Hans Günther Adler nasce nel 1910 a Praga da una famiglia ebrea di lingua tedesca. Il sentimento della duplicità della propria identità, ceca e tedesca, è acuito quando, adolescente, si trasferisce a studiare in Germania, dove il suo essere un ceco parlante tedesco gli pare una condanna come, a Praga, lo era essere di lingua tedesca e quindi troppo poco ceco. Nella seconda metà degli anni Trenta nubi minacciose si addensano sull'Europa, sulla sorte della Cecoslovacchia dopo l'annessione dell'Austria alla Germania e, soprattutto, sugli ebrei.

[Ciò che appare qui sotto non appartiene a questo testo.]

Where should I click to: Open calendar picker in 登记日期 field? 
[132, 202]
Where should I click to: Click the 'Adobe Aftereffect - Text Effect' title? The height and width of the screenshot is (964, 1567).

Adler, che ha compiuto studi di carattere letterario, ma con interessi estesi alla musica e all'arte (la sua tesi di laurea verte su Klopstock e la musica), nel 1941 sposa Gertrud Klepetar e nel 1942, con la moglie e la famiglia di lei, pure ebrea, viene deportato a Theresienstadt. Il funzionario che presiedeva alle deportazioni in Boemia, braccio destro del famigerato Adolf Eichmann, si chiamava Hans Günther: da allora Adler non avrebbe più usato i suoi due nomi e si sarebbe sempre firmato con le soli iniziali H. G. seguite dal cognome Adler.
A Theresienstadt muore il suocero e una zia che aveva seguito la famiglia; nel 1944 c'è il trasferimento suo, di Gertrud e della suocera ad Auschwitz. Getrud segue la madre selezionata fra i destinati all'eliminazione immediata, mentre H.G. viene trasferito da Auschwitz a un sottocampo di Buchenwald.